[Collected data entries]
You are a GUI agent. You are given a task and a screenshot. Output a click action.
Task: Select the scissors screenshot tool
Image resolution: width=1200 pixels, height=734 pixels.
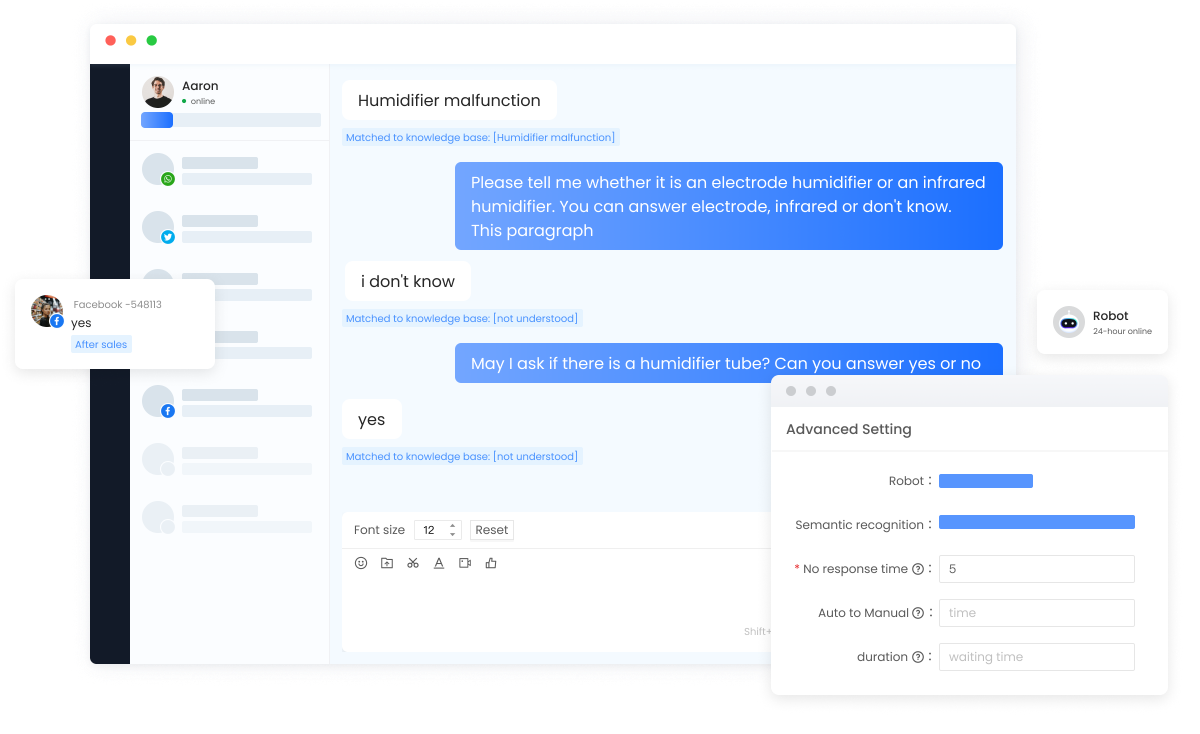413,563

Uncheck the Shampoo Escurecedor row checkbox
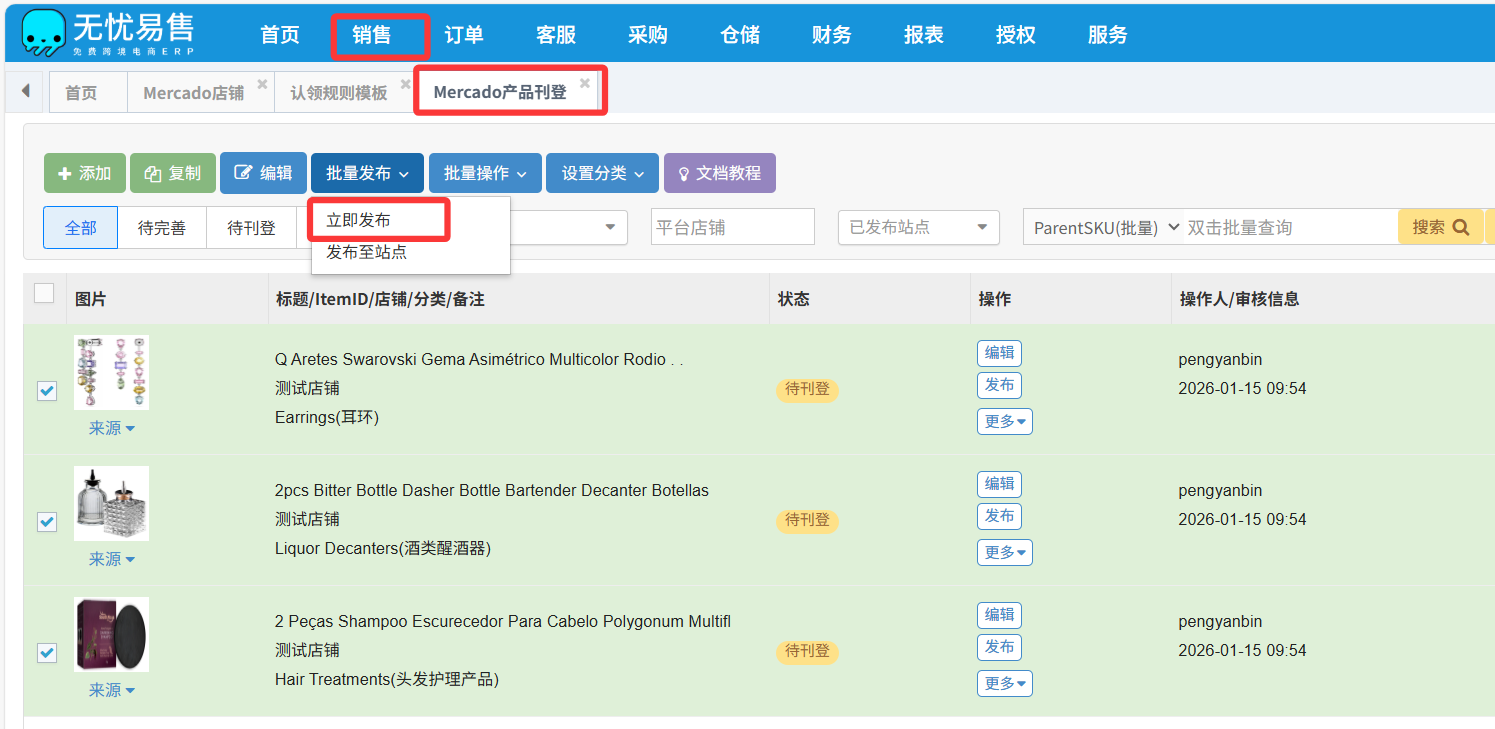pyautogui.click(x=47, y=653)
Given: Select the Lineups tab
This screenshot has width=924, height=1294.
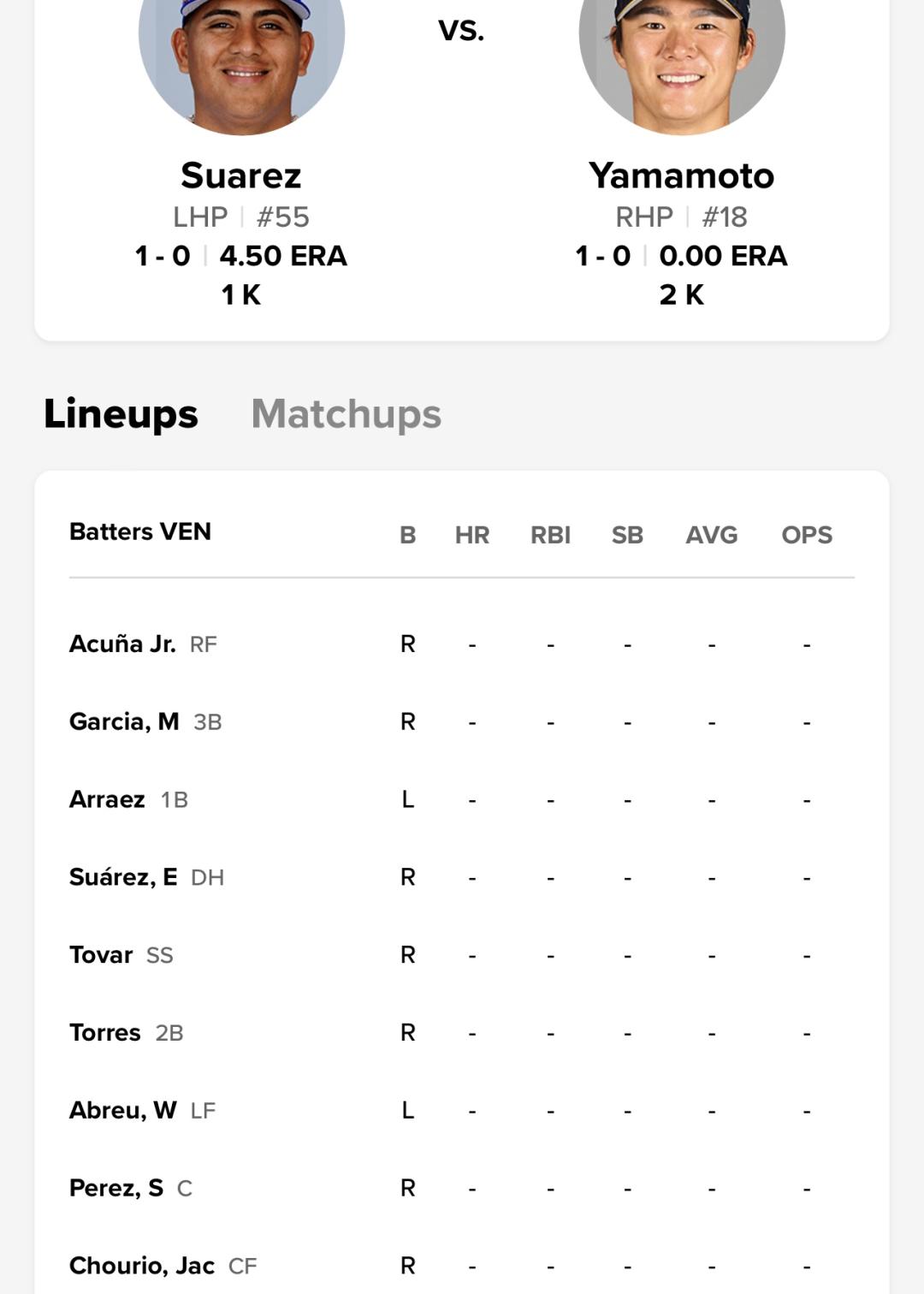Looking at the screenshot, I should (121, 414).
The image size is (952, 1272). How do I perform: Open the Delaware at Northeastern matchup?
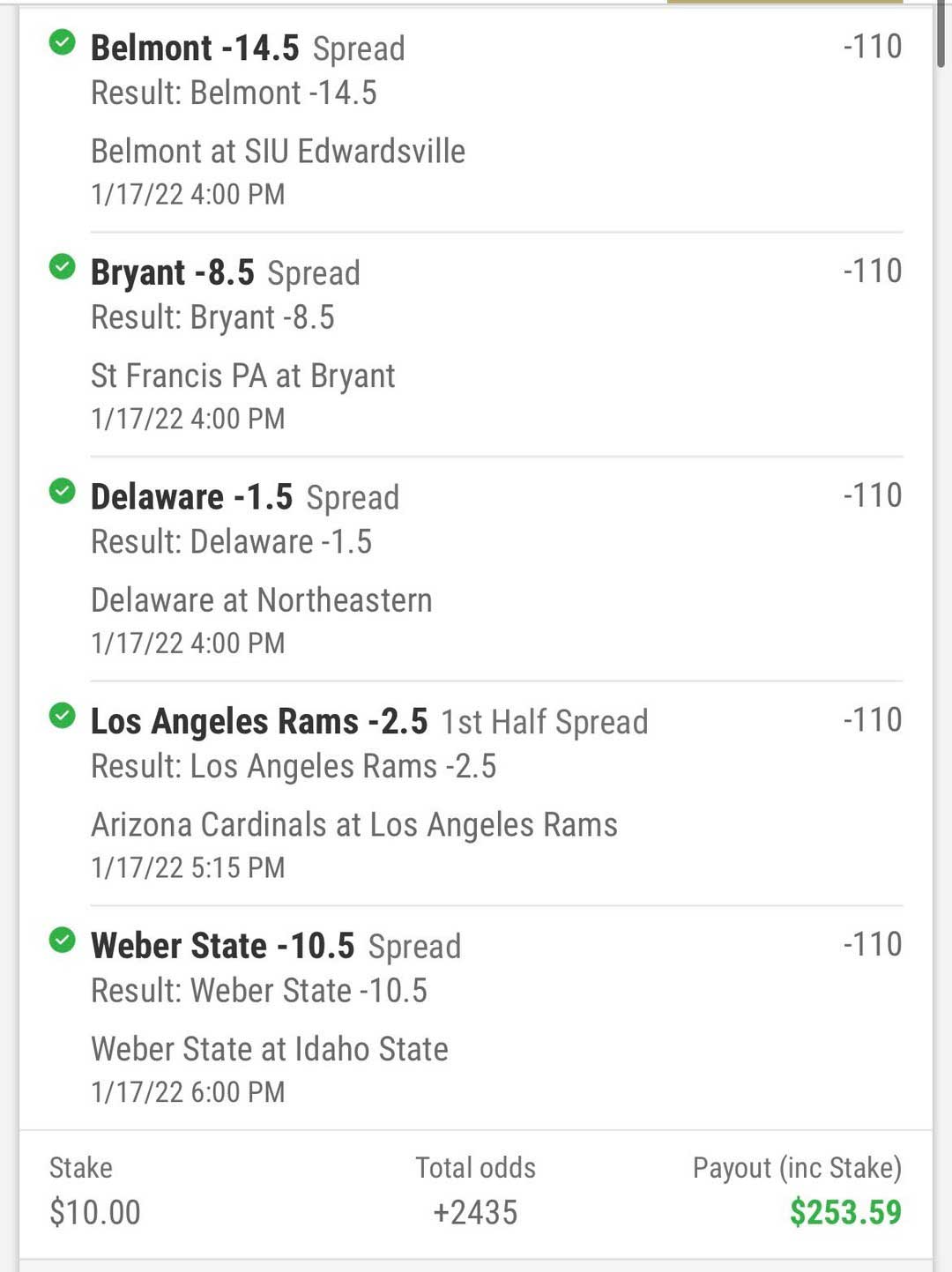(x=262, y=600)

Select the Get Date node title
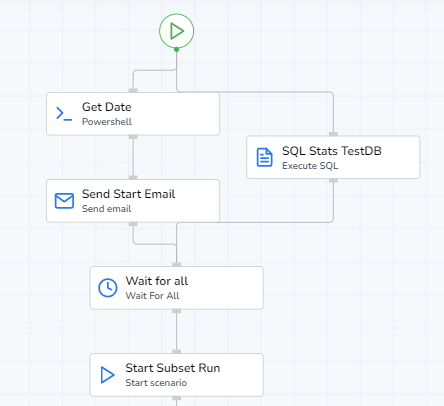click(107, 107)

**WORK TASK**
Output every entry word for word, but omit the pictures.

**OUTPUT BELOW**
You are a GUI agent. You are given a task and a screenshot. Output a click action.
Task: Select the scissors screenshot tool
Image resolution: width=1200 pixels, height=734 pixels.
413,563

Uncheck the Shampoo Escurecedor row checkbox
pyautogui.click(x=47, y=653)
Given: Select the Lineups tab
This screenshot has width=924, height=1294.
Looking at the screenshot, I should (121, 414).
The image size is (952, 1272). How do I perform: Open the Delaware at Northeastern matchup?
(x=262, y=600)

Select the Get Date node title
click(107, 107)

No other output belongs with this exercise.